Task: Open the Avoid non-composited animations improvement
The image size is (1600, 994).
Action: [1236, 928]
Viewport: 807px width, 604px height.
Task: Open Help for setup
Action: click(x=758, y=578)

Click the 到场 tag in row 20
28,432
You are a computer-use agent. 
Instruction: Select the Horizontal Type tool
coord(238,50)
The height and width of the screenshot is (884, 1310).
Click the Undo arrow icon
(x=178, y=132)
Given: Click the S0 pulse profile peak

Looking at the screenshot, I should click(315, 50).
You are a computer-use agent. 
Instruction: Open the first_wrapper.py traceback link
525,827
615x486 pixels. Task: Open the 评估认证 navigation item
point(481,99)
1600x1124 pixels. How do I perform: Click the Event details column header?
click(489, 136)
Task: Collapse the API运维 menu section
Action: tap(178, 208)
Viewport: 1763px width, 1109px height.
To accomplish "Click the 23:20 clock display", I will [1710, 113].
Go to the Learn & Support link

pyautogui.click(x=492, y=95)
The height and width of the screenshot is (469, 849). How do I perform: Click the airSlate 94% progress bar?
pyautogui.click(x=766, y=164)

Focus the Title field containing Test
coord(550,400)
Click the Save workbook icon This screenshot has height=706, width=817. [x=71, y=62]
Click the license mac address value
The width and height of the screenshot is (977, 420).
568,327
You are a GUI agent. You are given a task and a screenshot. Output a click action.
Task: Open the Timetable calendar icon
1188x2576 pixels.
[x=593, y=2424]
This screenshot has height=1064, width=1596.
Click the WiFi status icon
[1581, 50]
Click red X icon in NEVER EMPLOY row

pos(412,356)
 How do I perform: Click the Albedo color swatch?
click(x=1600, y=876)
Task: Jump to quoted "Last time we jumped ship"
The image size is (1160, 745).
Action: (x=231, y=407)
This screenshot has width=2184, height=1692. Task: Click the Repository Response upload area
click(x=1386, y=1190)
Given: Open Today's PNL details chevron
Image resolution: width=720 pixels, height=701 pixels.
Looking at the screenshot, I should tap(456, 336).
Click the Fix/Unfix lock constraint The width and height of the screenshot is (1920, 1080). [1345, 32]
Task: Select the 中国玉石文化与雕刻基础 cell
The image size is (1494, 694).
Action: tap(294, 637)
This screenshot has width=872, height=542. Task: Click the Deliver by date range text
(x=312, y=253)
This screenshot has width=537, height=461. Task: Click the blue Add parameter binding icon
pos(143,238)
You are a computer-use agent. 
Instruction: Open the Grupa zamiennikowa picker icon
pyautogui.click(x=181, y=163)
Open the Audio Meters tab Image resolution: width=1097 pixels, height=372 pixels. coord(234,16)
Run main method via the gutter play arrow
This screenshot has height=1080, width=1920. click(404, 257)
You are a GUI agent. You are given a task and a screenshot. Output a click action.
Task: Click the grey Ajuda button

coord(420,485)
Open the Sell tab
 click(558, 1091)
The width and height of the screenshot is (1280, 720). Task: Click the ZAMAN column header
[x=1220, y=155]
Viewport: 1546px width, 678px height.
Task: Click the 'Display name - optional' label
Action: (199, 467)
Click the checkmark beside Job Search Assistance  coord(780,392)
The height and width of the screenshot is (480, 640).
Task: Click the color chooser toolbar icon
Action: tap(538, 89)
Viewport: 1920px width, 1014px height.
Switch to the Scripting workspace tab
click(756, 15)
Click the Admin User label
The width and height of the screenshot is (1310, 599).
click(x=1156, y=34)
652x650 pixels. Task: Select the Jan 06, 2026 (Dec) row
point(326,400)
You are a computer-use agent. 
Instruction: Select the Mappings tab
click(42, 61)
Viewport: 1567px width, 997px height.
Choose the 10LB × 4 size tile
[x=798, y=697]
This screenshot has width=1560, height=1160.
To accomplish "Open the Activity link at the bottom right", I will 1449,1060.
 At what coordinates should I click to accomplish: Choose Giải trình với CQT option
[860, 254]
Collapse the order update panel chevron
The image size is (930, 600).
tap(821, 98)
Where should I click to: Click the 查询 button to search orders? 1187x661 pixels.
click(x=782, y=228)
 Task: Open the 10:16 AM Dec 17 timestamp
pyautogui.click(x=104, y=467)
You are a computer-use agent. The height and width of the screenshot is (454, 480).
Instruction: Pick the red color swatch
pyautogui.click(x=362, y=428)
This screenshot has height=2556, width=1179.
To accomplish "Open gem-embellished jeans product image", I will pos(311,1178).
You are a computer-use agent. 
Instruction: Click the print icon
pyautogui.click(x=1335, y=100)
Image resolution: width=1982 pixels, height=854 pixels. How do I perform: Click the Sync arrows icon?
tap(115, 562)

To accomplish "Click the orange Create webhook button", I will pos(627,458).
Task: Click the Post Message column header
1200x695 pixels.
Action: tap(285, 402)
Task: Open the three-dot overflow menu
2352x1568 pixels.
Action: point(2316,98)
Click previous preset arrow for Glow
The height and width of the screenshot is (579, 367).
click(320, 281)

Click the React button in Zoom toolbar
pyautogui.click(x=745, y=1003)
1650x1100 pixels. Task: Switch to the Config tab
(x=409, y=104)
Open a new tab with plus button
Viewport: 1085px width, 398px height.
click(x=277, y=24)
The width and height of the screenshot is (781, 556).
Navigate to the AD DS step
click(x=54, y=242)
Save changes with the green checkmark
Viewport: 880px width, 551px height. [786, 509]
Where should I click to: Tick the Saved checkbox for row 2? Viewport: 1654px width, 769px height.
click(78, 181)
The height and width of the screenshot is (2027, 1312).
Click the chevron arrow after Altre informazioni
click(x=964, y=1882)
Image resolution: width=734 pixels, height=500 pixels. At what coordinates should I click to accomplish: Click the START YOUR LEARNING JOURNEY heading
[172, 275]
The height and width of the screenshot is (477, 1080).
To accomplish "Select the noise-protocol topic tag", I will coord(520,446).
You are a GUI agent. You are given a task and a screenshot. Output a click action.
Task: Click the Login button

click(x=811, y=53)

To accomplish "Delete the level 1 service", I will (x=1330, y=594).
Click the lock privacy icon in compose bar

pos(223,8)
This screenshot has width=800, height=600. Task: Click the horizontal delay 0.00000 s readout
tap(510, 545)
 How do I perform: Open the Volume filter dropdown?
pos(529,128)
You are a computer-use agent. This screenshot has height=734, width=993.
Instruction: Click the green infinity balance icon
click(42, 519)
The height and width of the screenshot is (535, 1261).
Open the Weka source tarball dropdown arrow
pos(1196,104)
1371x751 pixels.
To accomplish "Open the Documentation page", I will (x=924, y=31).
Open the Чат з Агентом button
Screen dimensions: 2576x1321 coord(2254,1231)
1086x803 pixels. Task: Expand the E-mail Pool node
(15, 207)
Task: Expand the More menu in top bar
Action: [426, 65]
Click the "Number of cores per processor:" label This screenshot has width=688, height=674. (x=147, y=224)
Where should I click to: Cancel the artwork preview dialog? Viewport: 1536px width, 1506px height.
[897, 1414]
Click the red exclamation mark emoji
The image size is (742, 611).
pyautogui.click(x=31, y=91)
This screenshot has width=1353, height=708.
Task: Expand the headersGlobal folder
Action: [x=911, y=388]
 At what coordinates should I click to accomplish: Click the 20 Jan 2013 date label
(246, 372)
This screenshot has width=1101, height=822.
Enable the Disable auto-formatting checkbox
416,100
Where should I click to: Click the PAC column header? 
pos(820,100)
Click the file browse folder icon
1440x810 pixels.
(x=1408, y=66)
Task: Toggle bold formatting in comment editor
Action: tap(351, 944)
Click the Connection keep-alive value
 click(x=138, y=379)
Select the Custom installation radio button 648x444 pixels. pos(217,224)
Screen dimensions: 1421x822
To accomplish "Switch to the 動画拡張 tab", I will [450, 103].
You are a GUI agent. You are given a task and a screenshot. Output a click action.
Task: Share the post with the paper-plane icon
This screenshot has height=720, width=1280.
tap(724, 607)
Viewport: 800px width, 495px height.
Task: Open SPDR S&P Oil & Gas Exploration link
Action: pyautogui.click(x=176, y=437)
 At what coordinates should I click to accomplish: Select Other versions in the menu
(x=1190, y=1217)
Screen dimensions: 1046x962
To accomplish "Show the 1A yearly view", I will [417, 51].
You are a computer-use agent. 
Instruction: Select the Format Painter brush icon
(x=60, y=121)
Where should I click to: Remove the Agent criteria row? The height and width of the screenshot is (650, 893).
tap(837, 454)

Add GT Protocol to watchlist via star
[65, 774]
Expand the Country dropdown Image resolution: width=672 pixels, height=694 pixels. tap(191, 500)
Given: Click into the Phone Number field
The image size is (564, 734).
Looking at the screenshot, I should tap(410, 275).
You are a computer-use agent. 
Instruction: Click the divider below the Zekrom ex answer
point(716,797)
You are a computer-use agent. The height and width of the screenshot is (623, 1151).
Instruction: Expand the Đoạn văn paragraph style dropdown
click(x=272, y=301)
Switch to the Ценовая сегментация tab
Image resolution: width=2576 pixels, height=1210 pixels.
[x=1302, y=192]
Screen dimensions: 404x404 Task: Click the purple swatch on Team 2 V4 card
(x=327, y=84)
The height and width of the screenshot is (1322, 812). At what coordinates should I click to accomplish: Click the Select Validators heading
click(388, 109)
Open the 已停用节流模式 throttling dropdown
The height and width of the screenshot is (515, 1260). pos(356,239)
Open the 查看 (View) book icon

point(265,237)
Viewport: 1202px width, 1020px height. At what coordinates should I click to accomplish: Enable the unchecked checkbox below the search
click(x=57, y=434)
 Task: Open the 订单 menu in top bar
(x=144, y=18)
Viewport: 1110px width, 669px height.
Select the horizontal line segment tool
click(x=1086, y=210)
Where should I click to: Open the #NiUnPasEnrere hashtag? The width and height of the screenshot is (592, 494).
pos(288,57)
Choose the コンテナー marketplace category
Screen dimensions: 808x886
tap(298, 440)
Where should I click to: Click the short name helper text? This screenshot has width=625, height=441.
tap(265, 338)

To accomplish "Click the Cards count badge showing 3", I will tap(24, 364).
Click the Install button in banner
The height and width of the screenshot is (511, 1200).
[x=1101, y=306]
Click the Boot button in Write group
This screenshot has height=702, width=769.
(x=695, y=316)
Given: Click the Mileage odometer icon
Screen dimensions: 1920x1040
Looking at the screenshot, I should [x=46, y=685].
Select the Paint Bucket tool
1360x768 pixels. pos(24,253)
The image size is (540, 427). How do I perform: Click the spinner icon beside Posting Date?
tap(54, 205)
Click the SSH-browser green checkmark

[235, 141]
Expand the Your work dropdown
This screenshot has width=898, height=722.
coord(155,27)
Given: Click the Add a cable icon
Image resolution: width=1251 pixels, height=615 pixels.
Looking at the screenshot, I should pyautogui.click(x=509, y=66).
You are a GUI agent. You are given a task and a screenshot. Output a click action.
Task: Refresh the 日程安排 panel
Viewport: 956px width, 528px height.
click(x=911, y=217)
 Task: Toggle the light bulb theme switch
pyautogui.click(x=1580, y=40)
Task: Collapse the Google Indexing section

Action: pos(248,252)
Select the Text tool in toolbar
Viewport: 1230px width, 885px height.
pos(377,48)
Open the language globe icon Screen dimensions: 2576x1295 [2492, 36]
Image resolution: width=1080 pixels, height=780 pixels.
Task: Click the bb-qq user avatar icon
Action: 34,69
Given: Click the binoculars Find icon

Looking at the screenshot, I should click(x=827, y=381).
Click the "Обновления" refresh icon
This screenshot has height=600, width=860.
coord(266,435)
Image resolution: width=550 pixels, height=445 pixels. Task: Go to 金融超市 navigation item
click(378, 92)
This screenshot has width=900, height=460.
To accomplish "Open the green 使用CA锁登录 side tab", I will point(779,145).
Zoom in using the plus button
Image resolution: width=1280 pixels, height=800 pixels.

-.-.-

(Task statement) Output the records verbatim, beginning at the first line and stopping after the line that contains "(x=178, y=132)".

(The result)
Task: Open the Avoid non-composited animations improvement
The image size is (1600, 994).
Action: [1236, 928]
Viewport: 807px width, 604px height.
Task: Open Help for setup
Action: click(x=758, y=578)

Click the 到场 tag in row 20
28,432
You are a computer-use agent. 
Instruction: Select the Horizontal Type tool
coord(238,50)
The height and width of the screenshot is (884, 1310).
Click the Undo arrow icon
(x=178, y=132)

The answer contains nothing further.